Christoph Bussler

Research Work

Back

| Big Data and NoSQL | Business Rule Computing | Multi-Tenant Computing and SaaS | Principles of Computing | Process Computing | Semantic Computing | Thoughts on ... | Transaction Computing |
Top

Big Data and NoSQL

Going with the times, Big Data and NoSQL appeared on my radar for a while now. Aside from performance and size aspects, what is fascinating to me is the proliferation, rather than convergence, of data models that underlies the new breed of databases. It appears that databases and data models are going to follow the programming language route: constantly renewing by creating new languages with the most significant languages staying in the game while not so significant ones are disappearing.

What are the core research aspects? There are plentiful. An interesting initial one would be to categorize the field of Big Data and NoSQL databases into various concurrent categories (e.g., system performance or model/language expressiveness). Another interesting work would be to compare existing systems for real, including system performance and language expressiveness. How do the new systems compare to established ones? More core research topics will appear over time for sure.

What are eco-system research aspects? Aside from system and models, there will be probably the "usual" set of topics appearing on the horizon: backup and recovery, transactions, triggers, stored procedures, streaming queries, queues, rules, and so on - all in context of the new systems.

And, finally, I predict that research areas using databases as support technology will take notice: event processing systems on NoSQL databases, high-performance transaction systems on NoSQL databases, workflow management systems on NoSQL databases, just to name a few.

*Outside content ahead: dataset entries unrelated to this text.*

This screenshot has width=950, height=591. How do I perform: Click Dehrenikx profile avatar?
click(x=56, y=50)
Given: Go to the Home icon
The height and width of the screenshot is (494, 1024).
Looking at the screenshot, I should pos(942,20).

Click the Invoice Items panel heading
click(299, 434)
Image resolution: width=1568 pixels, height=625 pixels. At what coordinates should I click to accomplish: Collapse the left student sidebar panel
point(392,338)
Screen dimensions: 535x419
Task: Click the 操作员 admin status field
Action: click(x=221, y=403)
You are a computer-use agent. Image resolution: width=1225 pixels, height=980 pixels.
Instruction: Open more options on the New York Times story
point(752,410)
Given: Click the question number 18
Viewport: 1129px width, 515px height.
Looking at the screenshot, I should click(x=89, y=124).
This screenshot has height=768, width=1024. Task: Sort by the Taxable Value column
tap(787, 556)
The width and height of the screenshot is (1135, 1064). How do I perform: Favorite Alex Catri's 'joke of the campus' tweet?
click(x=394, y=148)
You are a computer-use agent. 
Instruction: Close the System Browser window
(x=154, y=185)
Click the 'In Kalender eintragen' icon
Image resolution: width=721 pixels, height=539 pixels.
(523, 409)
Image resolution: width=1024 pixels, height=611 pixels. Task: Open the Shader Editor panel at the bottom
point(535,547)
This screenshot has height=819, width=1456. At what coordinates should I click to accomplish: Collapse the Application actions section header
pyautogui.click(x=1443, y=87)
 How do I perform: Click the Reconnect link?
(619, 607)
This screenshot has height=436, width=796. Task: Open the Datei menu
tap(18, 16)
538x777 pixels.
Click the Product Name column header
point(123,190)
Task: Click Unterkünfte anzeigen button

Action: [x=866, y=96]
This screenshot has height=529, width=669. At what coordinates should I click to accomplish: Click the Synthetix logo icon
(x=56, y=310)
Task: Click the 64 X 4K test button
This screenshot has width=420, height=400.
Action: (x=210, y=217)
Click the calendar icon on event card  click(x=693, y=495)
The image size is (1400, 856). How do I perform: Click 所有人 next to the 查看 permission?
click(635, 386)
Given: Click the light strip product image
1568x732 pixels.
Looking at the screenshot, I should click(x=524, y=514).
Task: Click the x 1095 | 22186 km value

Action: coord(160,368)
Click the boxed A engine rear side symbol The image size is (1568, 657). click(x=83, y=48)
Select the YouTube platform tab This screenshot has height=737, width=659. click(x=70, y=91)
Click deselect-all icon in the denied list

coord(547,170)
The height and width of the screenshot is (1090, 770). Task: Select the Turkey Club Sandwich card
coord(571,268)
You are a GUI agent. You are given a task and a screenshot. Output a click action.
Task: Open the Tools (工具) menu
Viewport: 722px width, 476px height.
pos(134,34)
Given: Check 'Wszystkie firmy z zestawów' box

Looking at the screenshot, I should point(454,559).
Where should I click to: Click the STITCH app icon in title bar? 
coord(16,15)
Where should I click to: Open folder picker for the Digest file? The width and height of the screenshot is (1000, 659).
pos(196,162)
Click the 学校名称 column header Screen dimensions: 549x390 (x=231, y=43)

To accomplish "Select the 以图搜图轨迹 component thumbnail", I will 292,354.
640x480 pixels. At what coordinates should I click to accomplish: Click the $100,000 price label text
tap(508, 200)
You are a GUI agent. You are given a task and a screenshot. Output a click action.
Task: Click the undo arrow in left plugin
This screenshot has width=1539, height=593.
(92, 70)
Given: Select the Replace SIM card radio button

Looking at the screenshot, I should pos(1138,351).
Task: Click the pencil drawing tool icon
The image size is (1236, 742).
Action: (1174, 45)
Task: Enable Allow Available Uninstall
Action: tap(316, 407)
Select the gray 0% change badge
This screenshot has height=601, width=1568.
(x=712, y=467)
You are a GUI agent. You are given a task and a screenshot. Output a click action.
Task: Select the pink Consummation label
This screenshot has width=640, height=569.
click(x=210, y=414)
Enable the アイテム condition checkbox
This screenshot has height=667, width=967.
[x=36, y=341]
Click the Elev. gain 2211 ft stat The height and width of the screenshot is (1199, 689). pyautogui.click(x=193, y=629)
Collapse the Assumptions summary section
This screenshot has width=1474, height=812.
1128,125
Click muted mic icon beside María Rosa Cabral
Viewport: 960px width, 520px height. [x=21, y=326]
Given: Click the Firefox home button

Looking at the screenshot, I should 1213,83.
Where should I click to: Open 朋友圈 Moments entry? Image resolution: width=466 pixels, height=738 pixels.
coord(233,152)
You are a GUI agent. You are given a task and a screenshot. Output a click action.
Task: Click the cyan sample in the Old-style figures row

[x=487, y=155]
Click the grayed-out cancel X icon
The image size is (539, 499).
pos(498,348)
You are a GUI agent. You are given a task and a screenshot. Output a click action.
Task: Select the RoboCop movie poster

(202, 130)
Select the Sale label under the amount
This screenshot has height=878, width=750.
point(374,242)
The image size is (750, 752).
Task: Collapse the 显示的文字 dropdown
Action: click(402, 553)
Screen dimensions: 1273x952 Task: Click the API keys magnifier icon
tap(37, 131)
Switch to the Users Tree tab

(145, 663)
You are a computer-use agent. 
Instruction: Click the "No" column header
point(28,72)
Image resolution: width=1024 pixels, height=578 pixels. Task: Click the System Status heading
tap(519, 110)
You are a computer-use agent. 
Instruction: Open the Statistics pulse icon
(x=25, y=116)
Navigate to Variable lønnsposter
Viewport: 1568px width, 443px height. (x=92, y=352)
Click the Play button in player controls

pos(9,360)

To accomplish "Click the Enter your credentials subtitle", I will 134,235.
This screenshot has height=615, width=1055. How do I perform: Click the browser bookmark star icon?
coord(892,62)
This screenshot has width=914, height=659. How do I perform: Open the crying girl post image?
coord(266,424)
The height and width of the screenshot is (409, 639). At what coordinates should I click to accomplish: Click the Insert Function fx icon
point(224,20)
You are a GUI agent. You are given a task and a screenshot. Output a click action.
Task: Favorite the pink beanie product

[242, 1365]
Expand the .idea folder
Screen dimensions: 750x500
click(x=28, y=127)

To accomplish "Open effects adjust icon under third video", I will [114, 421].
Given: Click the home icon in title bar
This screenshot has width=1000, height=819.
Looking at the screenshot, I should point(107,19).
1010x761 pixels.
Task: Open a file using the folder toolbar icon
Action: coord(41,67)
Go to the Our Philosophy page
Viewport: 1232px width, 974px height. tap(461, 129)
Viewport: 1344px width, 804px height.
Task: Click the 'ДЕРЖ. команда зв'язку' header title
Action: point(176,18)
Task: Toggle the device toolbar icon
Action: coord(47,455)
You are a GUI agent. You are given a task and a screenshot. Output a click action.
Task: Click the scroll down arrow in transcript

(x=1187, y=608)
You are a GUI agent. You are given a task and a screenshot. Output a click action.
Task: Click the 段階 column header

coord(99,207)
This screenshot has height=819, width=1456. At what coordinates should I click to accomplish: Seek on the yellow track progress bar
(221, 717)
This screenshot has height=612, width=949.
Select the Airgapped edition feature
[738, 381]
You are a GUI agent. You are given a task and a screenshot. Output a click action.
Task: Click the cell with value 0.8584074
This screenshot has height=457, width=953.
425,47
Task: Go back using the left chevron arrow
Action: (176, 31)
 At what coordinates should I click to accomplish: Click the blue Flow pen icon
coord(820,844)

One thing is clear: Big Data and NoSQL represent a major shift in the area of databases and systems that depend on databases. This shift is as significant as the appearance of SQL and relational systems because it fundamentally changes how data are modeled, managed and used by application systems.

Resources:


Top

Business Rule Computing

Business rules are an area that is gaining more and more visibility in industry. The main idea is that business rules like the rebate amount or discount percentage can be changed dynamically at runtime without changing the software code and without recompiling and redeploying the code. Instead, a model approach is followed where the underlying data and rules can change declaratively. This increases the flexibility from a business perspective while reducing the load on the IT department.

Changing data independent of the software code is a known methodology using, for example, database systems. In such a case the rebate amount is stored inside a database. Whenever the rebate amount in the above example needs to be changed, the rebate amount or percentage in the database is changed and this change will be picked up by the software code at runtime. Changing rules dynamically is possible, too, today without specialized business rules languages. For example, simple rules can be encoded as and/or logic inside databases. More complex rules can be implemented using stored procedures inside databases that can be updated dynamically independent of the software code of the business application.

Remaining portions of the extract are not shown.